• [Your tasks]
A. Summarize the research statement on operating systems and the federated web in two sentences.
B. Carry on the research statement about operating systems and the federated web, picking up after its final sentence.

My research interest lies in systems and operating system design. I maintain a small kernel designed, much like the exokernel before it, on the principle of only exposing interfaces and never abstracting. I have the opinion, albeit heretical, that systems research has run askew of designing systems that function to a meaningless pursuit of benchmarks and that performance doesn't matter.
Furthermore, I assert that an operating system can be designed in such a way that it adapts and learns from its environment. It can grow, alter, and change over time. Essentially, it can cooperate with software it finds and collects from others. Combined with a content-centric network, code and thus information can be freely and widely available as a result. I am developing such an adaptable system in the public domain.
Tied in to my belief in the freedom of computation, I am greatly interested and active in developing for the federated web. That is, the notion that the network you participate in and create content within is designed in the open and distributed such that you control your content and even the means to propagate that content. To that end, I am one of the founders of the federated microblogging software rstat.us. I have founded and am heavily contributing to the development of a whole range of applications and libraries to produce a framework called lotus for easily building and deploying federated applications.

• [Raw data]
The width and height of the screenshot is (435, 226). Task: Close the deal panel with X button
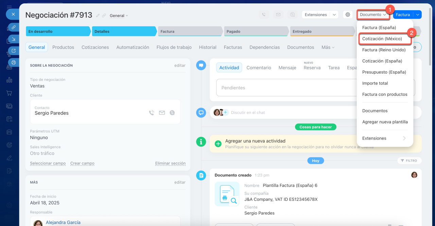(x=13, y=14)
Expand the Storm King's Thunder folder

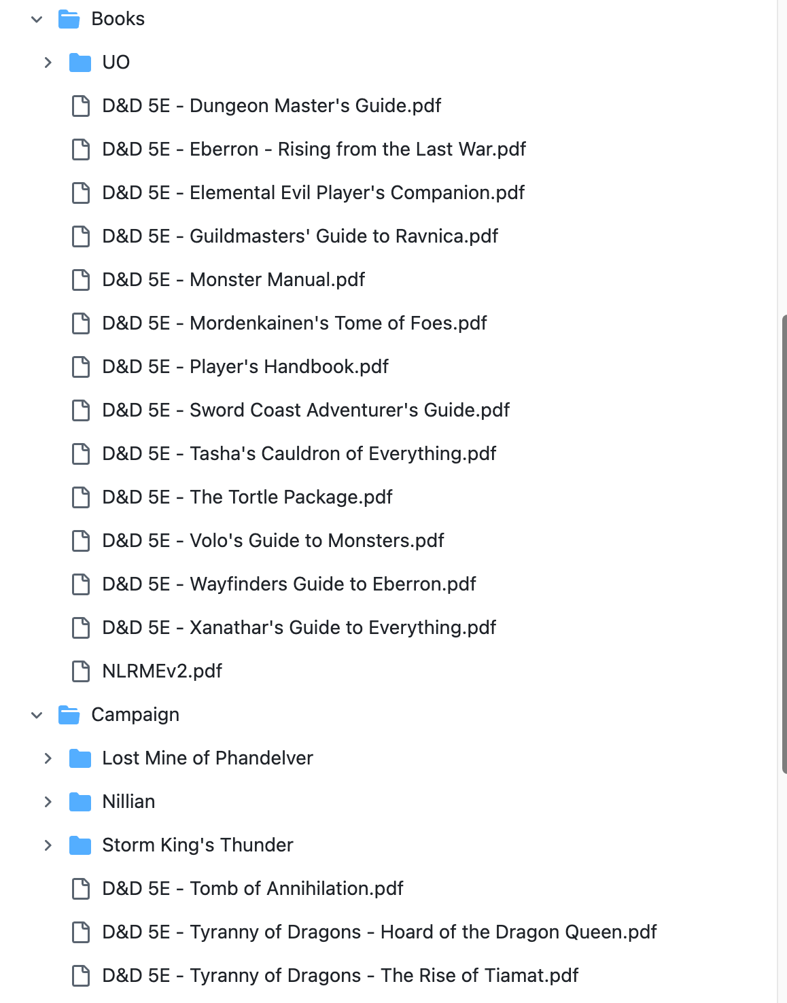pyautogui.click(x=48, y=845)
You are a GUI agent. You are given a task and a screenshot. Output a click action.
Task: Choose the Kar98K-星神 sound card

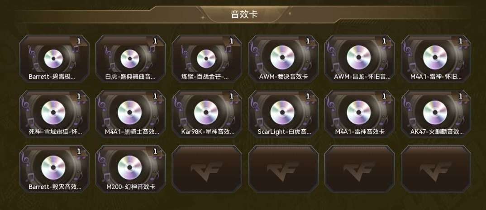207,114
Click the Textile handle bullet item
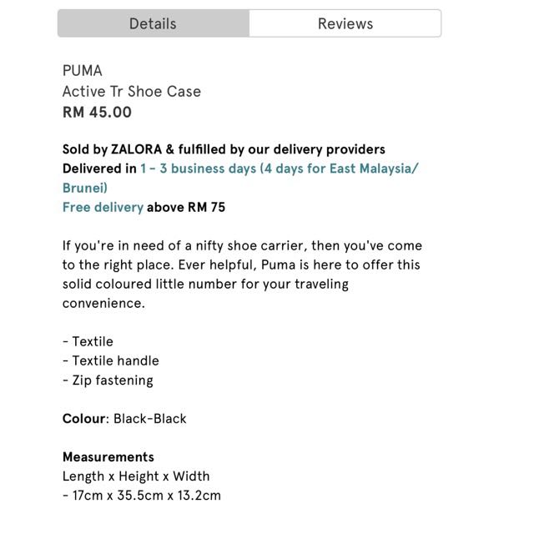The height and width of the screenshot is (534, 534). 111,360
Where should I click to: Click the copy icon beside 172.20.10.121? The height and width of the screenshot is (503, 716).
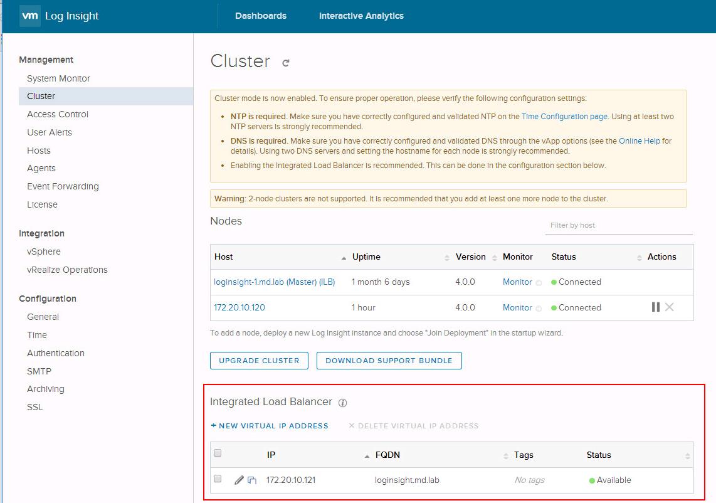tap(251, 480)
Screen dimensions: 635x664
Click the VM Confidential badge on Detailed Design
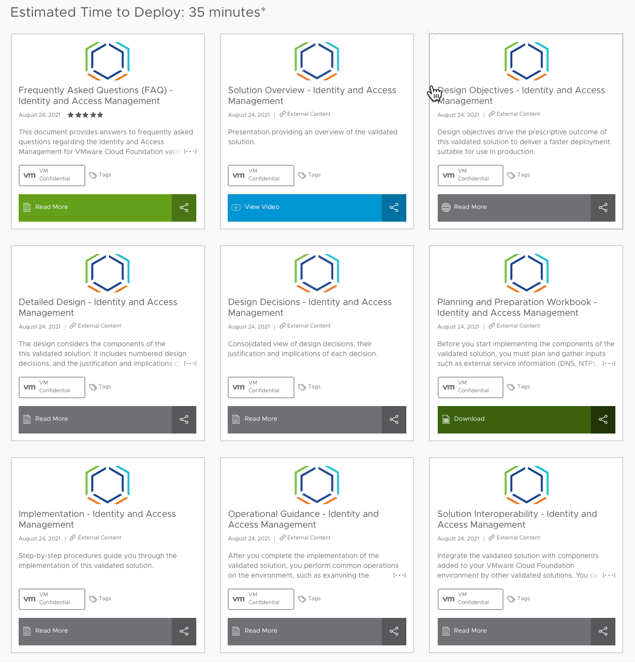[52, 387]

• [The answers]
A. The writer researches operating system design, maintains a small kernel that only exposes interfaces and never abstracts, holds that systems research has drifted into a meaningless pursuit of benchmarks, and is developing in the public domain an adaptable operating system that learns from its environment. Out of a belief in the freedom of computation, the writer also develops for the federated web, having cofounded the microblogging software rstat.us and founded a framework called lotus for building and deploying federated applications.

B.
The overall narrative of my work is that the most important facet of computation is that it should be available to all people. I do not believe that we, as a society, are allowing the correct amount of diversity it terms of gender, sex, race, ethnicity, and other identifiable attributes. That is, we are allowing these otherwise insignificant features to bias access to technology. As such, I am also very interested in gender, queer, and race studies so that I can better understand how to develop an adaptable system that can overcome this adversity and truly reach all of humanity.
I will write on topics such as software design, copyright and other legal issues that pertain to software, gender and diversity issues, information freedom, and perhaps random things I find neat.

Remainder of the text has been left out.